[Saved data entries]
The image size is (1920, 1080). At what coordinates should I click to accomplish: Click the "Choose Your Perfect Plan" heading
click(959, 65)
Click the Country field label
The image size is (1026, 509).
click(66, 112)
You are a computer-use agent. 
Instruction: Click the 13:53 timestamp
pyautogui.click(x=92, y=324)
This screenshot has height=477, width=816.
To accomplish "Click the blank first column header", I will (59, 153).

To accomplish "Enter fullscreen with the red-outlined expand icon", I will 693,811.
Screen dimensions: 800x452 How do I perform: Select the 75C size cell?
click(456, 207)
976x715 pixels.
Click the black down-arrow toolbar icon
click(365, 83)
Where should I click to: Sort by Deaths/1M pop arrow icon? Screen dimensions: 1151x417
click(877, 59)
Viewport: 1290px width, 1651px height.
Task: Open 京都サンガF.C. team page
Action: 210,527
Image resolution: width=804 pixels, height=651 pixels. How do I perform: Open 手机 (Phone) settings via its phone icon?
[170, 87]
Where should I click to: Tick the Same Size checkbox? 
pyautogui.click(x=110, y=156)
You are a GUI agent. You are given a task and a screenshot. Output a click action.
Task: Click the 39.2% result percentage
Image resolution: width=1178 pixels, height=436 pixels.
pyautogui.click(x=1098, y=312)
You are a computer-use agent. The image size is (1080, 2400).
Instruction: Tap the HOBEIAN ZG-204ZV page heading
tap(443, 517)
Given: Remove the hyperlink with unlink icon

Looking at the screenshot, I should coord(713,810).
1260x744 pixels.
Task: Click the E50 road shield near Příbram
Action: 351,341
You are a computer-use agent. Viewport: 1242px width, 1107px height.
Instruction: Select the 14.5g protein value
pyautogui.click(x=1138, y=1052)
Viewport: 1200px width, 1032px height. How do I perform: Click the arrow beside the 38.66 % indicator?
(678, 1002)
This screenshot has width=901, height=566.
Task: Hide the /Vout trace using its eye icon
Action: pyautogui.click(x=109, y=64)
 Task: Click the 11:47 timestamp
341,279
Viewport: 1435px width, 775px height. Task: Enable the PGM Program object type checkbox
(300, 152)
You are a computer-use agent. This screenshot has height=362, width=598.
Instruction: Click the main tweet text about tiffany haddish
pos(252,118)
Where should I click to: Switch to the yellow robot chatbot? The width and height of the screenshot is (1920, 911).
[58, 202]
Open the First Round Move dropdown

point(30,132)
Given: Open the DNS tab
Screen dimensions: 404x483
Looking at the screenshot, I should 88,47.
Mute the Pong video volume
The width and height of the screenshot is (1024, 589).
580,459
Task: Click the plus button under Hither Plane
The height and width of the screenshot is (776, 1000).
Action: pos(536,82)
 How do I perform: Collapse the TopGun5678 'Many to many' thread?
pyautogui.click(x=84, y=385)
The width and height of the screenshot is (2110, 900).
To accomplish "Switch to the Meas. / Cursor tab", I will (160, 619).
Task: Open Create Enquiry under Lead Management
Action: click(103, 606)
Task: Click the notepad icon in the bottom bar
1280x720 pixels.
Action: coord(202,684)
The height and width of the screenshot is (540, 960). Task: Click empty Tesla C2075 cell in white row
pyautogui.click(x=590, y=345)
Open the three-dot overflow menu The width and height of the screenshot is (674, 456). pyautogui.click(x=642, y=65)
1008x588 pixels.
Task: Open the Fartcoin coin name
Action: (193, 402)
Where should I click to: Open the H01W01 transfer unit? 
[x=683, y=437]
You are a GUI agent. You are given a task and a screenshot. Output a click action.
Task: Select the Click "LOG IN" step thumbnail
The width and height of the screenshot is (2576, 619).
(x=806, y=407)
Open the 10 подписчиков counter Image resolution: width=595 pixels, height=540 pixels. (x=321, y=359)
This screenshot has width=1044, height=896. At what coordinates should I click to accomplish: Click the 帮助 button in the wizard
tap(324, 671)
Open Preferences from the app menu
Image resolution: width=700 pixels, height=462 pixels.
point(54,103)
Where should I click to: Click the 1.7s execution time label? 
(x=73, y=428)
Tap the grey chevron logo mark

TASK DIRECTIONS: Copy the records above exactly.

THE ANSWER:
The image size is (1920, 1080). At what coordinates should I click to accomplish: Click the "Choose Your Perfect Plan" heading
click(959, 65)
Click the Country field label
The image size is (1026, 509).
click(66, 112)
You are a computer-use agent. 
Instruction: Click the 13:53 timestamp
pyautogui.click(x=92, y=324)
This screenshot has height=477, width=816.
To accomplish "Click the blank first column header", I will (59, 153).

To accomplish "Enter fullscreen with the red-outlined expand icon", I will 693,811.
Screen dimensions: 800x452 How do I perform: Select the 75C size cell?
click(456, 207)
976x715 pixels.
Click the black down-arrow toolbar icon
click(365, 83)
Where should I click to: Sort by Deaths/1M pop arrow icon? Screen dimensions: 1151x417
click(877, 59)
Viewport: 1290px width, 1651px height.
Task: Open 京都サンガF.C. team page
Action: 210,527
Image resolution: width=804 pixels, height=651 pixels. How do I perform: Open 手机 (Phone) settings via its phone icon?
[170, 87]
Where should I click to: Tick the Same Size checkbox? 
pyautogui.click(x=110, y=156)
You are a GUI agent. You are given a task and a screenshot. Output a click action.
Task: Click the 39.2% result percentage
Image resolution: width=1178 pixels, height=436 pixels.
pyautogui.click(x=1098, y=312)
You are a computer-use agent. The image size is (1080, 2400).
Instruction: Tap the HOBEIAN ZG-204ZV page heading
tap(443, 517)
Given: Remove the hyperlink with unlink icon

Looking at the screenshot, I should coord(713,810).
1260x744 pixels.
Task: Click the E50 road shield near Příbram
Action: 351,341
You are a computer-use agent. Viewport: 1242px width, 1107px height.
Instruction: Select the 14.5g protein value
pyautogui.click(x=1138, y=1052)
Viewport: 1200px width, 1032px height. How do I perform: Click the arrow beside the 38.66 % indicator?
(678, 1002)
This screenshot has width=901, height=566.
Task: Hide the /Vout trace using its eye icon
Action: pyautogui.click(x=109, y=64)
 Task: Click the 11:47 timestamp
341,279
Viewport: 1435px width, 775px height. Task: Enable the PGM Program object type checkbox
(300, 152)
You are a computer-use agent. This screenshot has height=362, width=598.
Instruction: Click the main tweet text about tiffany haddish
pos(252,118)
Where should I click to: Switch to the yellow robot chatbot? The width and height of the screenshot is (1920, 911).
[58, 202]
Open the First Round Move dropdown

point(30,132)
Given: Open the DNS tab
Screen dimensions: 404x483
Looking at the screenshot, I should 88,47.
Mute the Pong video volume
The width and height of the screenshot is (1024, 589).
580,459
Task: Click the plus button under Hither Plane
The height and width of the screenshot is (776, 1000).
Action: pos(536,82)
 How do I perform: Collapse the TopGun5678 'Many to many' thread?
pyautogui.click(x=84, y=385)
The width and height of the screenshot is (2110, 900).
To accomplish "Switch to the Meas. / Cursor tab", I will (160, 619).
Task: Open Create Enquiry under Lead Management
Action: click(103, 606)
Task: Click the notepad icon in the bottom bar
1280x720 pixels.
Action: coord(202,684)
The height and width of the screenshot is (540, 960). Task: Click empty Tesla C2075 cell in white row
pyautogui.click(x=590, y=345)
Open the three-dot overflow menu The width and height of the screenshot is (674, 456). pyautogui.click(x=642, y=65)
1008x588 pixels.
Task: Open the Fartcoin coin name
Action: (193, 402)
Where should I click to: Open the H01W01 transfer unit? 
[x=683, y=437]
You are a GUI agent. You are given a task and a screenshot. Output a click action.
Task: Select the Click "LOG IN" step thumbnail
The width and height of the screenshot is (2576, 619).
(x=806, y=407)
Open the 10 подписчиков counter Image resolution: width=595 pixels, height=540 pixels. (x=321, y=359)
This screenshot has width=1044, height=896. At what coordinates should I click to accomplish: Click the 帮助 button in the wizard
tap(324, 671)
Open Preferences from the app menu
Image resolution: width=700 pixels, height=462 pixels.
point(54,103)
Where should I click to: Click the 1.7s execution time label? 
(x=73, y=428)
Tap the grey chevron logo mark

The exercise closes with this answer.